◆ Stored records ◆
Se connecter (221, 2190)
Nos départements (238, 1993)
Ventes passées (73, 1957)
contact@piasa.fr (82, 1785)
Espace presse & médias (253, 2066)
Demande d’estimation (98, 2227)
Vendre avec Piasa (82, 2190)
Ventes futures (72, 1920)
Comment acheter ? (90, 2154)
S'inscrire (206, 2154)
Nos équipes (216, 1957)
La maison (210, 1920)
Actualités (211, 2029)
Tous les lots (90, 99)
--
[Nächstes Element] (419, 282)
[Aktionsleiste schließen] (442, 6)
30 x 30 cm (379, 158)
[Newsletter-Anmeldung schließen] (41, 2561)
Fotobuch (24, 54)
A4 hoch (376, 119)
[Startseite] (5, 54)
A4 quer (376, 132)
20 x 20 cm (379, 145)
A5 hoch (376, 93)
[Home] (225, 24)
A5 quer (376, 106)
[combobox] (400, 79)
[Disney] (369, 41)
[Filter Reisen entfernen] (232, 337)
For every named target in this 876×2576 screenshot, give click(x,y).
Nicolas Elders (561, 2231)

◆ TO DO ◆
Starting at the line that has "Ventes futures (72, 1920)" and ending at the line that has "Tous les lots (90, 99)", please write out the lines above exactly, leaving out all others.

◆ TASK RESULT ◆
Ventes futures (72, 1920)
Comment acheter ? (90, 2154)
S'inscrire (206, 2154)
Nos équipes (216, 1957)
La maison (210, 1920)
Actualités (211, 2029)
Tous les lots (90, 99)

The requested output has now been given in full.